Canzoni senza tempo, colonne sonore indimenticabili

Era il tempo dei 33 e dei 45 giri. Una vita fa, superata da musicassette e cd e poi da Spotify. Ma ieri, su youtube, in cima alla lista degli artisti più ascoltati sulla piattaforma c’era l’amato Fred. Alfredo Buongusto inizia la carriera come orchestrale: nel 1960 entra nel gruppo «I 4 Loris» (composto anche da Loris Boresti, Luciano Bigoni e Nini Mezzet), con cui inizia a cantare come voce solista. Un contratto discografico con la Primary e il debutto nel ’61 con il 45 giri «Madison Italiano/Notte d’amore»cover di Jealous Lover di Charles Williams, canzone inserita nella colonna sonora del film «L’appartamento» di Billy Wilder. Il debutto come solista nel 1962, con il brano «Bella Bellissima» composta per lui da Ghigo Agosti; sul lato B del 45 giri «Doce Doce» che si rivelò per Fred il trampolino di lancio.
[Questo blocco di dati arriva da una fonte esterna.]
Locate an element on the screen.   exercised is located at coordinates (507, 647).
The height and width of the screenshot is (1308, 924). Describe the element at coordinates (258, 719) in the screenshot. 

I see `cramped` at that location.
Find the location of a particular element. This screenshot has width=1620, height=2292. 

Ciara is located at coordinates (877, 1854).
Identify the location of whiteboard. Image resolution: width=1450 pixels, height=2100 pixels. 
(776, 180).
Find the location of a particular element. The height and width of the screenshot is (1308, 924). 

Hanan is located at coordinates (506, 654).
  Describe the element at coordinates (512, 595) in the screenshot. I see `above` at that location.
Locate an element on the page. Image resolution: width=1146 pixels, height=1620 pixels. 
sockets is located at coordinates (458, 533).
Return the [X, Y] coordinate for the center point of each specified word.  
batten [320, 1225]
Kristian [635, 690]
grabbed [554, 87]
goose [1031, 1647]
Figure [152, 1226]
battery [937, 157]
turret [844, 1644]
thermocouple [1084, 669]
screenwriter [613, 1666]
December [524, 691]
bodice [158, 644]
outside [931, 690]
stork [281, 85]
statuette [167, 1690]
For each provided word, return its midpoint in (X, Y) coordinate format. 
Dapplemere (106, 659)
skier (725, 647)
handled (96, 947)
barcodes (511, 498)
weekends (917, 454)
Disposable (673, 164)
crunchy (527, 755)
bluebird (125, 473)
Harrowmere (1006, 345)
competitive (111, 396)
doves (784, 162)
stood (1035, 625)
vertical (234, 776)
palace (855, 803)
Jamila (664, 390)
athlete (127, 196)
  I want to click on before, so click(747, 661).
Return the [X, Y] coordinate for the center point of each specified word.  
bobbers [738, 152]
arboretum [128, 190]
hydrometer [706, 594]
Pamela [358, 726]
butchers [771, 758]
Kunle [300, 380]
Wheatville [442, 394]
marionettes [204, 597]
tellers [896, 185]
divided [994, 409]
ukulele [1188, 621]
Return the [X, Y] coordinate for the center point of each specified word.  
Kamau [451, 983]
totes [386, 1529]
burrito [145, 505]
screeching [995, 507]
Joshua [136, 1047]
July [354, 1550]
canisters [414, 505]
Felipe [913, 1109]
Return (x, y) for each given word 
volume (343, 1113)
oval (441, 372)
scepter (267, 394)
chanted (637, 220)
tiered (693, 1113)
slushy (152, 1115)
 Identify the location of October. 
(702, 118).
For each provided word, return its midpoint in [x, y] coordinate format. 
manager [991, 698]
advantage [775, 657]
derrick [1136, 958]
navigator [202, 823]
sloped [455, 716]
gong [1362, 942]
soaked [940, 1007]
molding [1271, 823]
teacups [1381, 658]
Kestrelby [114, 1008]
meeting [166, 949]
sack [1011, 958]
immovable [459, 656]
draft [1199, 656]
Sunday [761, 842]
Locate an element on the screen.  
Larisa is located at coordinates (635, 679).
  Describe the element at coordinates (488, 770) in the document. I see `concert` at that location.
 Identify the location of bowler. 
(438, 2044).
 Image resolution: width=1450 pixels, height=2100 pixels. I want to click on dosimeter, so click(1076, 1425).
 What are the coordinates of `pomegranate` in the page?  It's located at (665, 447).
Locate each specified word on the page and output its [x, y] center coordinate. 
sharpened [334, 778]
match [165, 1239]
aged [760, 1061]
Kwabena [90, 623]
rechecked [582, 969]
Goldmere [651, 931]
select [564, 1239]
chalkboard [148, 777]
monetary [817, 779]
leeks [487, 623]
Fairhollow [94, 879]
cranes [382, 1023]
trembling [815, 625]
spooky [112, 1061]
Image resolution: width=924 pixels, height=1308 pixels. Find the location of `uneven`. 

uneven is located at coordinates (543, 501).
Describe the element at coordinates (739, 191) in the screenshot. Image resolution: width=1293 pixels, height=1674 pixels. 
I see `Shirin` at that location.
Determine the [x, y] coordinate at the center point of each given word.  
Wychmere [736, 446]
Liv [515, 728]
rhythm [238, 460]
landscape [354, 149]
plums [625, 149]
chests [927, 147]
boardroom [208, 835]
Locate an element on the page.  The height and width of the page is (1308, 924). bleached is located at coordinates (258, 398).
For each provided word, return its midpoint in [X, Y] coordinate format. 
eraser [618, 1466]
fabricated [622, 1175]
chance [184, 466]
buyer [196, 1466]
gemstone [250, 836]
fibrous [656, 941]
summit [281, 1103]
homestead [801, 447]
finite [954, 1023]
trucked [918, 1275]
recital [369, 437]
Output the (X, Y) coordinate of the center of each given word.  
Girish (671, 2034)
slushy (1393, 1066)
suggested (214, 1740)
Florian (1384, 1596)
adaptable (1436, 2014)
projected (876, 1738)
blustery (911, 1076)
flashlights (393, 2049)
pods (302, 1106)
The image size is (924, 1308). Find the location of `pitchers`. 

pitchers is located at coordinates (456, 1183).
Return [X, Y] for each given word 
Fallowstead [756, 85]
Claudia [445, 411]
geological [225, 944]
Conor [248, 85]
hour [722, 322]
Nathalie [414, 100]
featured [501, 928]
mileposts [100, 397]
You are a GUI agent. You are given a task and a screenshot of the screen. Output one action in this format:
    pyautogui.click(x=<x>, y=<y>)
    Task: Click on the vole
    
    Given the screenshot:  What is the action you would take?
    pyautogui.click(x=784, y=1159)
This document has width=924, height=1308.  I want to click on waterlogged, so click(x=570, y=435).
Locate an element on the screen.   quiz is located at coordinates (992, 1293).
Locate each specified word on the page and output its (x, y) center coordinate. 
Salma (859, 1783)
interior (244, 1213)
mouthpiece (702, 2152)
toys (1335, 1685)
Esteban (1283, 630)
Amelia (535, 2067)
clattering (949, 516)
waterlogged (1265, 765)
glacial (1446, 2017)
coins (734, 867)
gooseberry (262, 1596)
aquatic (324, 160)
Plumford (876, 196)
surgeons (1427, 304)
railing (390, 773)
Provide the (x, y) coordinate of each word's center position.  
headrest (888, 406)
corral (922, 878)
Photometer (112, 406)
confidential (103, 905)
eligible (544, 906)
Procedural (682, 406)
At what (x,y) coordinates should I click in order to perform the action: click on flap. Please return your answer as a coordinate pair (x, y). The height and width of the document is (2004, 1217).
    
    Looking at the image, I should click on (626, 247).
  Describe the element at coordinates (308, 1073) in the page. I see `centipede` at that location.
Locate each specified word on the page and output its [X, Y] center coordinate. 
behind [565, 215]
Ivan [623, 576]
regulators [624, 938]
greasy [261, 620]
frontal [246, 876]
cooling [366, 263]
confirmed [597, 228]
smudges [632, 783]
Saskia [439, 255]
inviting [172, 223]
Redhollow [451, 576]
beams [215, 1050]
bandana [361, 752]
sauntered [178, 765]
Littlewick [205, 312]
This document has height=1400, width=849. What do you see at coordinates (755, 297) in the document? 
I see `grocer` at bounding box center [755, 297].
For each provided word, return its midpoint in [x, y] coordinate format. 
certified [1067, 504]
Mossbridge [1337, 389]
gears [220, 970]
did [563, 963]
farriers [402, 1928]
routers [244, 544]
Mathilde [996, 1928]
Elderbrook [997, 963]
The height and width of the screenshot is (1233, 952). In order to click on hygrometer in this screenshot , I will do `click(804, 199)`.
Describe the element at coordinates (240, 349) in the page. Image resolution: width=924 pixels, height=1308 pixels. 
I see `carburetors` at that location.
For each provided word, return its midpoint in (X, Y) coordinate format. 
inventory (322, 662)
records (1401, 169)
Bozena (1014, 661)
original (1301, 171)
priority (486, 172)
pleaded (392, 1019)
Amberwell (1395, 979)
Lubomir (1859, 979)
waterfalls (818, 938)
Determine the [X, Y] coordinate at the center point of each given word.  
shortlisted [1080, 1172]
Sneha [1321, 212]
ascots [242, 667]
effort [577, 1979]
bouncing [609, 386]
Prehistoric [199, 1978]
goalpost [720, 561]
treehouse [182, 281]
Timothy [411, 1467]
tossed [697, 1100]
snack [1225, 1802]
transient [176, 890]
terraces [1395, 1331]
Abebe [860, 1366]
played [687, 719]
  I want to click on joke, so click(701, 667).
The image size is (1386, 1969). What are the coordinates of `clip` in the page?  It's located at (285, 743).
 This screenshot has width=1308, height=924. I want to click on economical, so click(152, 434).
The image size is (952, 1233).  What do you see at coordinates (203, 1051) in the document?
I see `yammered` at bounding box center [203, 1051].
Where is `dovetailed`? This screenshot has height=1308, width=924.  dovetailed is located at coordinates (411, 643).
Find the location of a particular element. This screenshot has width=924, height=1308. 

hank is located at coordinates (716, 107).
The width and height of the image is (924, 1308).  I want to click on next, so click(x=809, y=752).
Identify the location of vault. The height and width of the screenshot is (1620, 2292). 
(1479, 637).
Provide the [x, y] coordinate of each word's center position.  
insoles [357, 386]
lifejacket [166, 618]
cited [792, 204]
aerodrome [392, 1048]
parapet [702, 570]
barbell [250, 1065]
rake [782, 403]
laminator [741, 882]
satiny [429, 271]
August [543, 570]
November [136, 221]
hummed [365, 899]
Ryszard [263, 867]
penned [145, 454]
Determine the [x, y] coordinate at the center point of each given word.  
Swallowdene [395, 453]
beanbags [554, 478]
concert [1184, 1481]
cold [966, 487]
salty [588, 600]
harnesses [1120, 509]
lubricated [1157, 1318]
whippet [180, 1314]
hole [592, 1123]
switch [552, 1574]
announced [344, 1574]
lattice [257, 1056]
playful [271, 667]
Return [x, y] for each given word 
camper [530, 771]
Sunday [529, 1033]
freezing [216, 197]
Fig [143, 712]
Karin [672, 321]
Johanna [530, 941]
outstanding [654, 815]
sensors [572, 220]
E poi un lungo elenco di successi, da «Una rotonda sul mare» a «Malaga», da «Spaghetti a Detroit» a «Frida», da «Balliamo» e «Lunedì» per arrivare alla vittoria della kermesse «Un disco per l’estate» con «Prima c’eri tu». Un paio di film musicali nella prima metà degli ani Sessanta e le colonne sonore, circa una trentina per film straordinari come «Il tigre» di Dino Risi, «Malizia» (candidata all’Oscar), «Peccato veniale» di Salvatore Samperi, «Venga a prendere il caffè da noi» e «La cicala» di Alberto Lattuada. Scritta e interpretata da Bongusto la sigla di chiusura di «Quattro colpi per Petrosino» dello sceneggiato «Joe Petrosino» di Daniele D’Anza. Nel 1973 interpreta e incide il brano di Stevie Wonder «Superstition» con lo pseudonimo di Fred Goodtaste, evidente traduzione in inglese del proprio nome. Nel 1985 pubblica «Ammore scombinato», nel 1986 partecipa al Festival di Sanremo con «Cantare» e nell’89 con «Scusa». Nel 1989, pubblica un brano inciso e cantato con Il Giardino dei Semplici, «E fantasme». La sua attività si spinge oltreoceano, in Sudamerica dove si esibisce per l’ultima volta nel 2007. Nel 2005, l’allora premier Berlusconi gli donò di una targa d’argento per i 50 anni di carriera e qualche mese dopo fu insignito dal presidente della Repubblica Carlo Azeglio Ciampi dell’onorificenza di commendatore, ordine al merito della Repubblica Italiana. L’ultima delle sue apparizioni pubbliche risale al 22 aprile 2013, in occasione del concerto in ricordo di Franco Califano.